Strangely, despite being a sendoff to the classic series on the SNES, Mega Man and Bass/Rockman and Forte is not included here. This was a Super Famicom-exclusive game, so it could have been a translation issue – but an English translation was made for the GBA that could be have applied to it. It was an even tougher game than MM9 and possibly the toughest game in the entire series. It being included here would be a nice bonus for those who only had the GBA version as the console was far superior, and more fair because you didn’t have a cropped screen to work around. The collection doesn’t feel incomplete without it – but when you know it’s something they could have put in and didn’t, it’s a bit disappointing. The same also holds true for the Power Battle and Mega Man and Chase games that were included on the PS2 collections – they weren’t essential additions, but added value to the overall package. Since this one is fairly lean on games, it does feel like it’s a bit less of a deal than prior ones, even with the inclusion of more recent games.
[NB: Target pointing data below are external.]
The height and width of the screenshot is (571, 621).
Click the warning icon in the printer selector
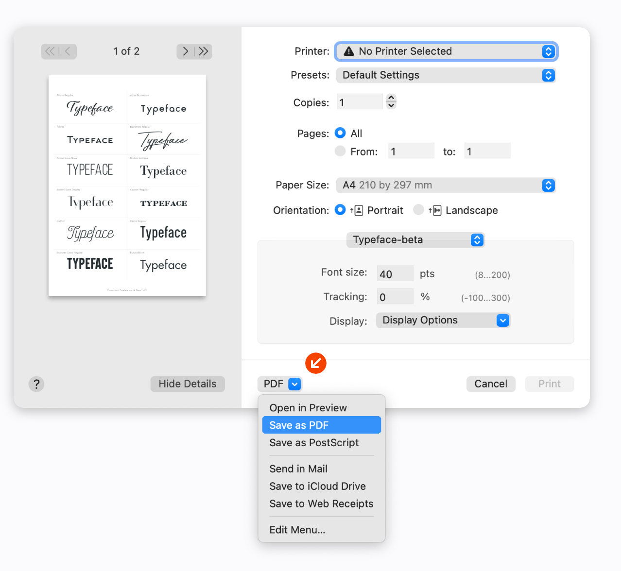[x=348, y=51]
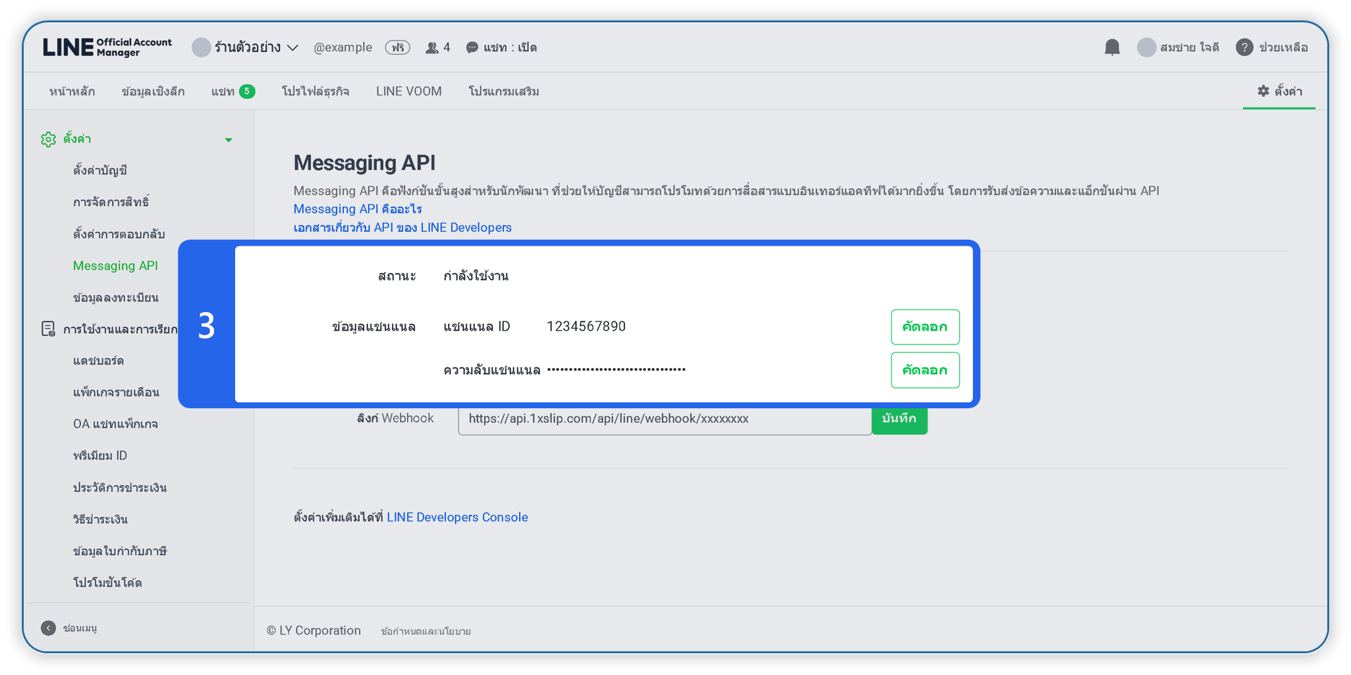Viewport: 1351px width, 675px height.
Task: Select ตั้งค่าการตอบกลับ in the sidebar
Action: pos(119,234)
Legacy Collection 2 has about the same level of extra content as the first. Things like scanline filters are also here, but those usually just come off like a gimmick. One great thing about playing 8 and 16-bit games via HDMI is that the pixel art truly does shine with that level of clarity – even if many NES-era games used CRT-scanlines as a way to fill in colors that couldn’t be included due to hardware limits. LC 2 also brings a new lineup of remixed stages and other challenges. The original challenges in 9 and 10 are back, with tougher challenges available if you so desire. Mega Man 7 and 8 didn’t have challenges in them, but the new challenges allow you to test your skills if you’ve already beaten it – or gain some practice if you’re a bit rusty.
From a graphical perspective, everything looks as it should. Beyond the increased resolution for the Mega Man 8 cutscenes, you can choose to have the games in their original aspect ratio, or a 4:3 aspect ratio, or even stretched out. That option isn’t ideal, but if you absolutely must have all of your TV’s real estate used up, give it a shot. Otherwise, the 4:3 setup is probably the best overall one to use. It may not be 100% pixel-accurate, but it fills up enough of the screen while still maintaining the same overall shape of CRT TVs and allows the games to look great without stretching things out unnaturally.
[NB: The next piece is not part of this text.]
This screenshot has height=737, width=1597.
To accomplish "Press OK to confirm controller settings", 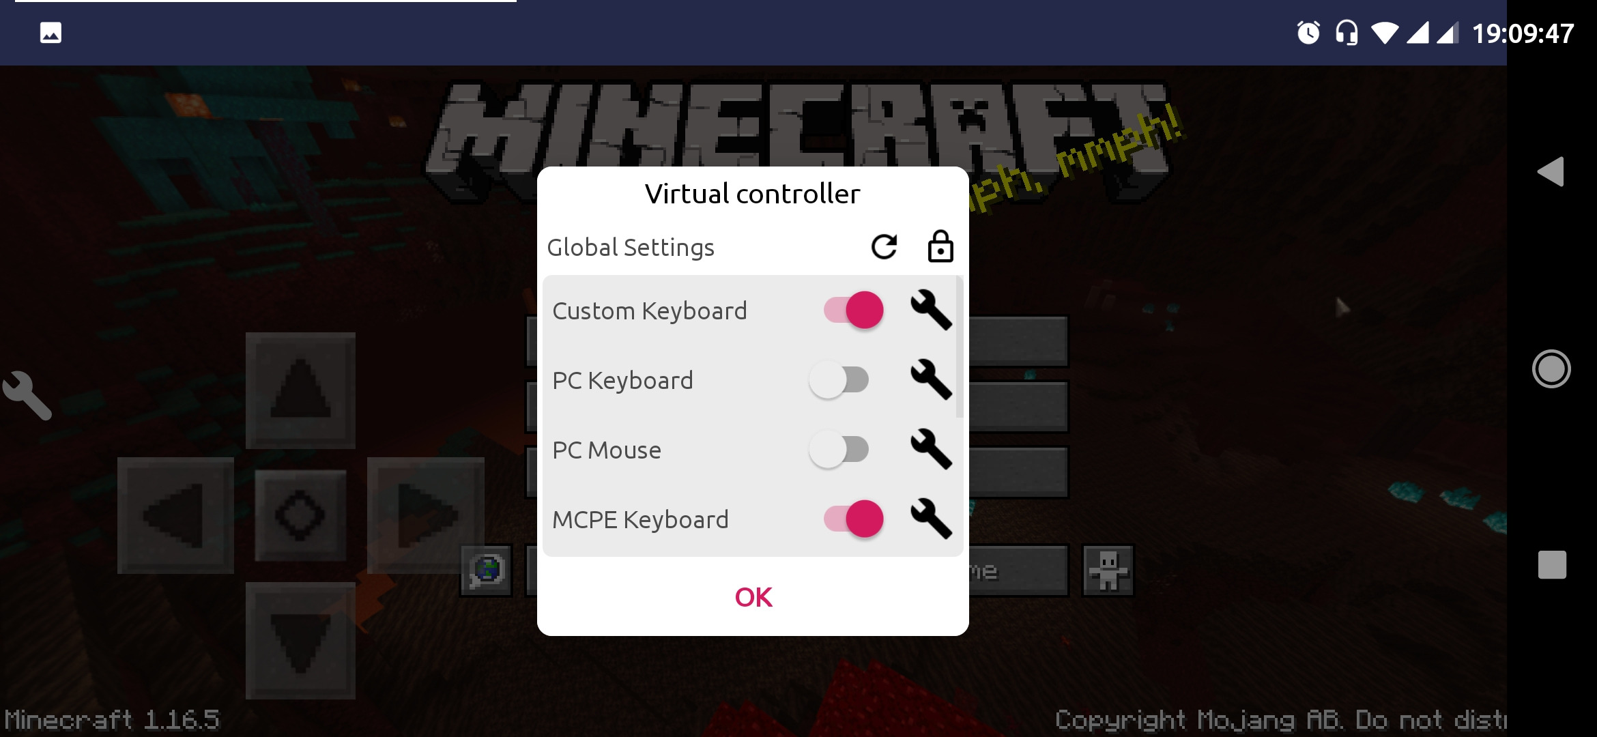I will tap(753, 596).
Musically, everything sounds accurate – and Capcom has always been good about making sure the music and sound effects of their compilations are as accurate as possible. Poor emulation of game’s audio can take you out of the experience, so having it replicated perfectly is a huge help. As with the original Legacy Collection, the addition of the OST for every included game is outstanding and something that allows those who have never fully appreciated the soundtracks to enjoy them on their own with crystal-sharp clarity.
Mega Man Legacy Collection 2 may not be the best bang for the buck in the history of the franchise, but it does still offer up the definitive way to play Mega Man 7, 9, and 10 – with the PS1 version of 8 being replicated better here than in prior compilations. Extras like an art gallery and the OSTs being available for all of the games are nice perks, and offer up more out of game value than prior collections to be fair. The controls are spot-on as are the graphics, with audio emulation being perfect. It’s a great buy for anyone who loved the series before – or might have missed out on the latter-day classic entries.
Reviewed By: Jeremy Peeples
This review is based on a digital copy of Mega Man Legacy Collection 2 for the PlayStation 4 provided by Capcom.